***** Seçilmiş Metin *****

Asıl konumuza dönersek…

Bizim demokrasi ve diğer tüm Batı menşeli siyasal, felsefi kavramlar üzerine yaptığımız değerlendirmelerde onları kendi iç nitelikleri açısından ele almıyoruz. Onu zaten herkes yapıyor. Konuya İslâm ilkeleri açısından yaklaşıyoruz. Oysa Tanzimat’tan bu yana, İslam’ı kendine yabancı kavramlar açısından anlamaya ve algılamaya çabaladılar. Burası çok önemli… Nitekim bizi Türkiye gerçeğine yabancılaşmakla itham eden yazarımız da aynı dairenin içinde yer alıyor.

Demokrasi açısından konuyu Türkiye gerçeğinde ele almak gerektiğinde de olaya bodoslama atlamıyoruz. Konuyu iki farklı düzlemde değerlendiriyoruz: A. Türkiye demokrasinin neresinde? B. Demokrasi İslâm’ın neresinde? Bu soruları ayrı ayrı ele alarak cevaplandırıyoruz.

*****

Görev a.
Demokrasi ile İslâm ilişkisini ele alan metindeki bütün özel isimleri, metinde ilk geçtikleri sırayla listeleyiniz.

***** Sağlanan Bilgiler *****

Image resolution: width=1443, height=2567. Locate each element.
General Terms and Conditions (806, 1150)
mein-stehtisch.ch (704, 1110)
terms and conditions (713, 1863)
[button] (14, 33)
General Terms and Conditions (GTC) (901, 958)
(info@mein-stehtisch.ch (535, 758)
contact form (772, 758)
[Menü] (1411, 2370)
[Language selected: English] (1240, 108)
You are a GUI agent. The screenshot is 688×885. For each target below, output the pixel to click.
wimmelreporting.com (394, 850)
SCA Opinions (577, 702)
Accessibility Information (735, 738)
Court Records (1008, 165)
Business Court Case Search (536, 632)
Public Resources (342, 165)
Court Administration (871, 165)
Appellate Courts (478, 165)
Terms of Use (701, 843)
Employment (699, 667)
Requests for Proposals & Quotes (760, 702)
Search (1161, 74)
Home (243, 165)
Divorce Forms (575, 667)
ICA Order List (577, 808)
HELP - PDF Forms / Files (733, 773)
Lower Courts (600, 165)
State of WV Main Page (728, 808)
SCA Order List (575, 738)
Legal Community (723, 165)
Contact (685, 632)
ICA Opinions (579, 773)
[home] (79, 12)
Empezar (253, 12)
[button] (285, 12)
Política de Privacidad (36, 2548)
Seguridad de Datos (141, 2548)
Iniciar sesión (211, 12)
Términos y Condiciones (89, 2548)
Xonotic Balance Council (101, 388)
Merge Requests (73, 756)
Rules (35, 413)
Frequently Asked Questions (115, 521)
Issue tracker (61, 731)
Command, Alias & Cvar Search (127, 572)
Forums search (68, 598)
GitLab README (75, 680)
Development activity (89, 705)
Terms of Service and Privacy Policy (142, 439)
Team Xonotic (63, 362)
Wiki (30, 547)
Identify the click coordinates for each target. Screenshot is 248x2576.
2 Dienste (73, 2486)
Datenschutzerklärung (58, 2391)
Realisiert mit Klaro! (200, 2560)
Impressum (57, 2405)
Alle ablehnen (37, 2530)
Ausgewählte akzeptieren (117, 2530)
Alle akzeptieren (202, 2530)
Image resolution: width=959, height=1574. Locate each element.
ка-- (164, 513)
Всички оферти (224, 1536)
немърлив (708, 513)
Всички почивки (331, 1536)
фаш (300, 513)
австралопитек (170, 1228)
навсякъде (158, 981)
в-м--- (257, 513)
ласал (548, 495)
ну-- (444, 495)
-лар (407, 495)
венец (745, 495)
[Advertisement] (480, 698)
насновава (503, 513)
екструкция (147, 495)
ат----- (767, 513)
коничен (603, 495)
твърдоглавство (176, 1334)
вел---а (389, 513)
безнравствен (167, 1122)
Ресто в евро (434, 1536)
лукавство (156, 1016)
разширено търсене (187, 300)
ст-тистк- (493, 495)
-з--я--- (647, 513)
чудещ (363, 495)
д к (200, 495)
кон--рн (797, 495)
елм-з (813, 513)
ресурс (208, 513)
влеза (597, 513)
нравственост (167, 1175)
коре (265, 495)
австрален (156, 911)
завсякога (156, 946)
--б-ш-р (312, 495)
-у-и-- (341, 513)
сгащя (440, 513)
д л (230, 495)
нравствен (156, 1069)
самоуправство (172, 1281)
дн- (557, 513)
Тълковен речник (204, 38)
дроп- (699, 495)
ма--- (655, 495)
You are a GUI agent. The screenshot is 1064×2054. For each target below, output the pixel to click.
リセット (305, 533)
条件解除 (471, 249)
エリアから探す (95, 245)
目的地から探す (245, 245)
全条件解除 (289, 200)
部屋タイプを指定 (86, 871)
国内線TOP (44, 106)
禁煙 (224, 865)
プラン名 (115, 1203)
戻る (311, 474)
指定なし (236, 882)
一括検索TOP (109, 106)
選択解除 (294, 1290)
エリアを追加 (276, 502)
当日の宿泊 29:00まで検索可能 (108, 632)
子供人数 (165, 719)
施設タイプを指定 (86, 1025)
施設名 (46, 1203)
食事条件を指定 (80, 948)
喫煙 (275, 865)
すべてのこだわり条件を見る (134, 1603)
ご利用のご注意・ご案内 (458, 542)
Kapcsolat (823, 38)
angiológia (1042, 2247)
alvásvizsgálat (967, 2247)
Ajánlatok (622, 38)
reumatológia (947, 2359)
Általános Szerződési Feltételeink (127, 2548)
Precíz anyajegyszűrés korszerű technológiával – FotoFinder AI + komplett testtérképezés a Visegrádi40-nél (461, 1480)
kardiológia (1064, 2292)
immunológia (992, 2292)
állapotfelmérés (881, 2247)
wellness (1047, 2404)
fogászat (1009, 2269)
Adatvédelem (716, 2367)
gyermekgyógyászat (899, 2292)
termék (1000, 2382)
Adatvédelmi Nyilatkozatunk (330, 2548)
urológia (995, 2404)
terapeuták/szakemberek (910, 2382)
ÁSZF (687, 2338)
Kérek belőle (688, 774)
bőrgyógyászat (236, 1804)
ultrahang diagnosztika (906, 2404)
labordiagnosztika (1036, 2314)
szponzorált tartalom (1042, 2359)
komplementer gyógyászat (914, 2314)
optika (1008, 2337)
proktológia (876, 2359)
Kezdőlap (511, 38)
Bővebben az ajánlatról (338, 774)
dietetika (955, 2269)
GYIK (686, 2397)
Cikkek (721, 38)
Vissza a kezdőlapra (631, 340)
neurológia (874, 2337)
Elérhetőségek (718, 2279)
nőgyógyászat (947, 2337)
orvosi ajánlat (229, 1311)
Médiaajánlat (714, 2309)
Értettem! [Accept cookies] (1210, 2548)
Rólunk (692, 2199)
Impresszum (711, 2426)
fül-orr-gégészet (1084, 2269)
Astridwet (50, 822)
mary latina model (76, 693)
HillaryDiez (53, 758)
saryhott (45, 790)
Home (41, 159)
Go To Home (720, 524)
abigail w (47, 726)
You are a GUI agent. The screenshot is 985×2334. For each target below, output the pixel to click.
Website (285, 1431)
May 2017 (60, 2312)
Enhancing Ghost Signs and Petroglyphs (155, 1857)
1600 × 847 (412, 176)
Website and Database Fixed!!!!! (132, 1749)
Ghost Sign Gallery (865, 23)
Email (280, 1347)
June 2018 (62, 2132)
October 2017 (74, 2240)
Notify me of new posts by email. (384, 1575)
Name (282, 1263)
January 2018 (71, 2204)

*****

Görev b.
Kayıtlarda "--б-ш-р (312, 495)" ifadesini içeren satır ile "immunológia (992, 2292)" ifadesini içeren satır arasındaki satırları, her iki satır da dahil olmak üzere, hiçbir değişiklik yapmadan yeniden yazınız.

Eksiksiz Yanıt a.
Batı, İslâm, Tanzimat, Türkiye

Eksiksiz Yanıt b.
--б-ш-р (312, 495)
-у-и-- (341, 513)
сгащя (440, 513)
д л (230, 495)
нравствен (156, 1069)
самоуправство (172, 1281)
дн- (557, 513)
Тълковен речник (204, 38)
дроп- (699, 495)
ма--- (655, 495)
You are a GUI agent. The screenshot is 1064×2054. For each target below, output the pixel to click.
リセット (305, 533)
条件解除 (471, 249)
エリアから探す (95, 245)
目的地から探す (245, 245)
全条件解除 (289, 200)
部屋タイプを指定 (86, 871)
国内線TOP (44, 106)
禁煙 (224, 865)
プラン名 (115, 1203)
戻る (311, 474)
指定なし (236, 882)
一括検索TOP (109, 106)
選択解除 (294, 1290)
エリアを追加 (276, 502)
当日の宿泊 29:00まで検索可能 (108, 632)
子供人数 (165, 719)
施設タイプを指定 (86, 1025)
施設名 (46, 1203)
食事条件を指定 (80, 948)
喫煙 (275, 865)
すべてのこだわり条件を見る (134, 1603)
ご利用のご注意・ご案内 (458, 542)
Kapcsolat (823, 38)
angiológia (1042, 2247)
alvásvizsgálat (967, 2247)
Ajánlatok (622, 38)
reumatológia (947, 2359)
Általános Szerződési Feltételeink (127, 2548)
Precíz anyajegyszűrés korszerű technológiával – FotoFinder AI + komplett testtérképezés a Visegrádi40-nél (461, 1480)
kardiológia (1064, 2292)
immunológia (992, 2292)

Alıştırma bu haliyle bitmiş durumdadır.